Since 1998, however, PTF-26 has had a civilian mission. The boat has served as the nation’s first and still the only all-female Sea Scout ship, training Sea Scouts in northern California, Rice said. The boat has helped them receive the training they need for entry into maritime and service academies to pursue maritime careers. Baldridge and Rice are eager for the boat to continue that mission, training young women interested in these careers.
After close to two years of planning, Baldridge and Rice have made an offer, which was accepted, to obtain the boat. Although details of the purchase are private, the boat is valued at $2.9 million, Baldridge said. They hope to moor the boat at Paducah’s planned excursion pier.
“She will be the first and for a while certainly the only maritime training ship operating on the inland waterways,” Baldridge said.

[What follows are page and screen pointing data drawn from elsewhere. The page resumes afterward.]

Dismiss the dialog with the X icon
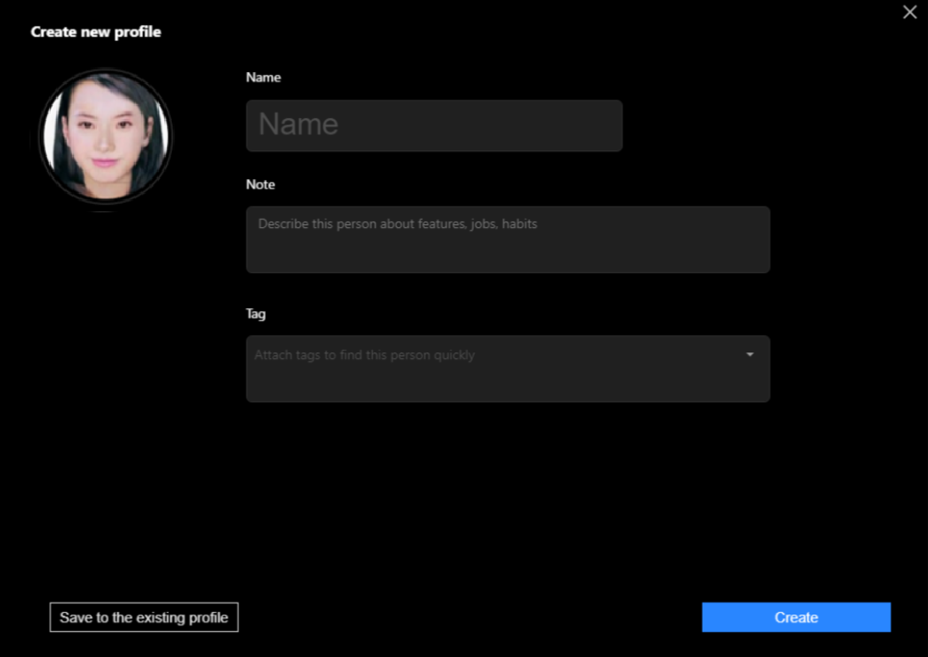Image resolution: width=928 pixels, height=657 pixels. click(910, 12)
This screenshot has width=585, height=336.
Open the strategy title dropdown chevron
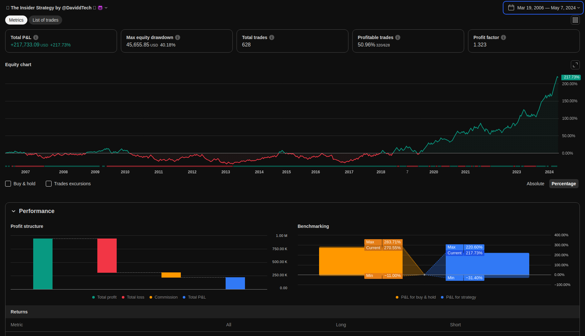tap(106, 8)
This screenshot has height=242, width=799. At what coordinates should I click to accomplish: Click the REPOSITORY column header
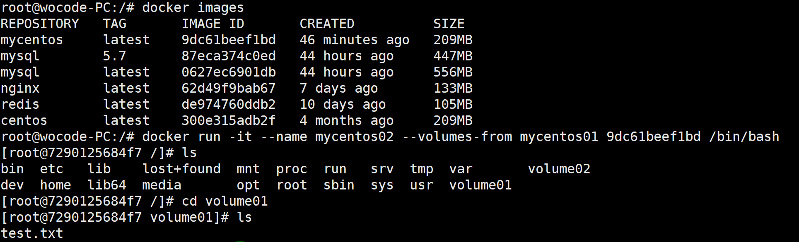click(40, 24)
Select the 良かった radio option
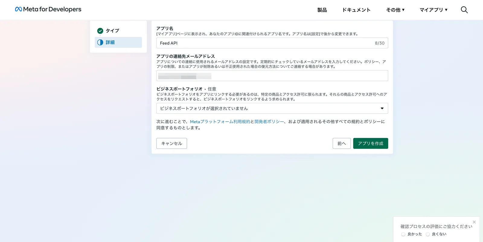Viewport: 483px width, 242px height. click(403, 234)
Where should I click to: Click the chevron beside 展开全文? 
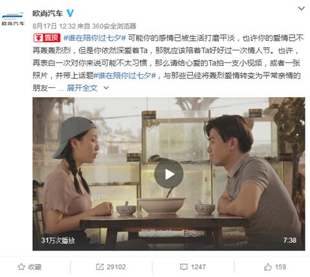106,88

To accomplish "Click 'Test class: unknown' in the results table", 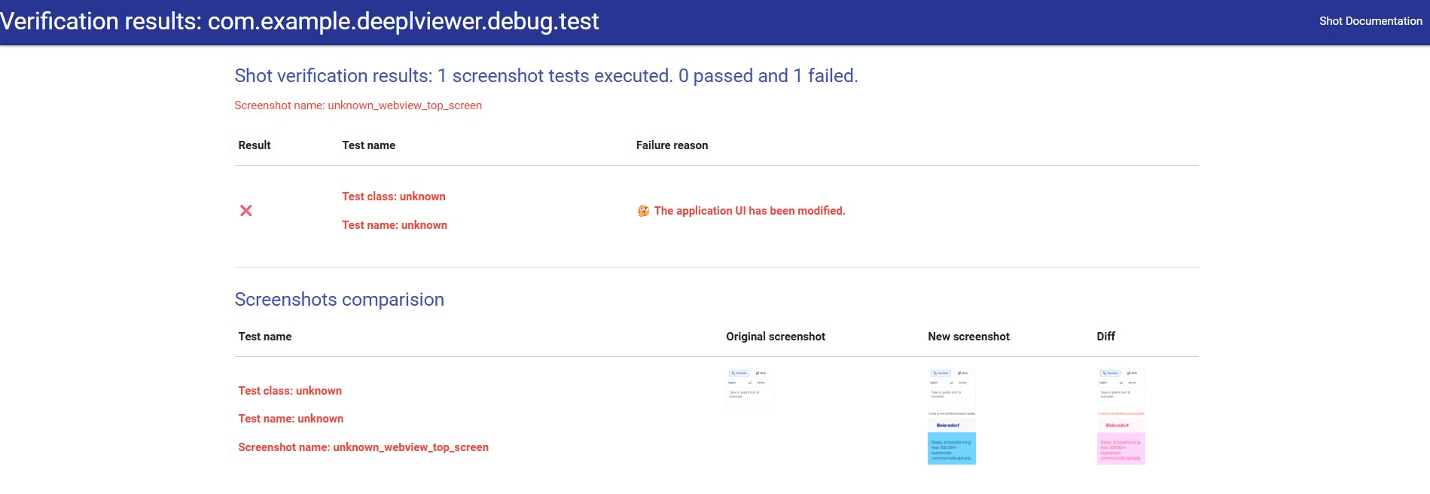I will click(393, 197).
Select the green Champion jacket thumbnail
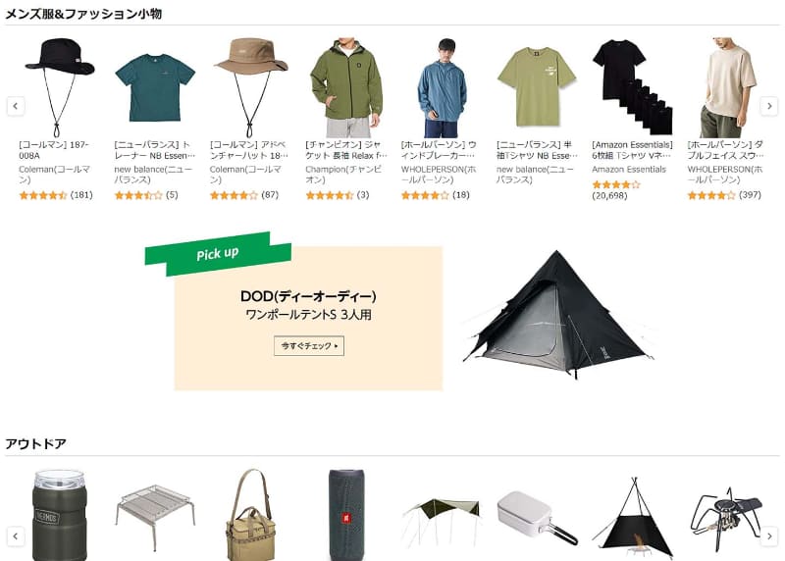Image resolution: width=785 pixels, height=561 pixels. click(x=346, y=87)
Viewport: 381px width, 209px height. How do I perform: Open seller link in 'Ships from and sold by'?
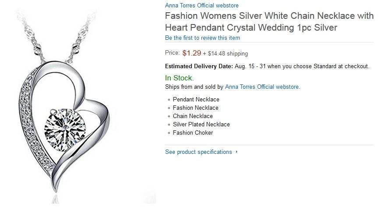coord(262,87)
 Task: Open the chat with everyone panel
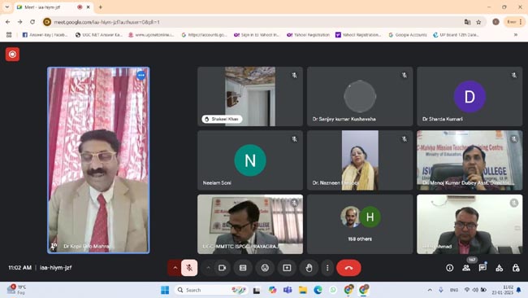pyautogui.click(x=483, y=268)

Baldridge recalled the former Merchant Marine Chaplain Corps, which once operated as part of the United States Maritime Service. Although the USMS chaplaincy became moribund more than 50 years ago, there is a continuing urgent need for skilled, trained chaplains to serve merchant mariners, he said. He sees PTF-26 as an ideal way to train the next generation of chaplains, both for Seamen’s Church Institute and scores of North American Maritime Ministry Association affiliates across the United States and Canada. Baldridge envisions the creation of a 21-day residential chaplain school on the boat annually.
“The whole idea is they would experience the life of the people they are going to serve,” he said.
Chaplain candidates would stand watches and experience living in close quarters with their shipmates.
“Pretty much every towboat on the river would want a visit by a chaplain coming alongside in such a big, beautiful PT boat,” Baldridge said.
Additionally, Baldridge hopes to use the vessel in area youth programs, including for three units of Sea Cadets, one unit of Sea Scouts and 11 Naval Junior ROTC units along the Tennessee River’s 652-mile length.
“The beauty is they don’t have to come to us, necessarily” Baldridge said. “PTF-26 can travel to their town. For the weekend, they become the PTF-26 crew and part of history.”
Baldridge also envisions offering seasonal programs to the public and will maintain capability for the boat to be used as a mobile command post in case of disaster.
Caption for photo: In its most recent role, PTF-26 has served as a training ship for sea scouts in northern California.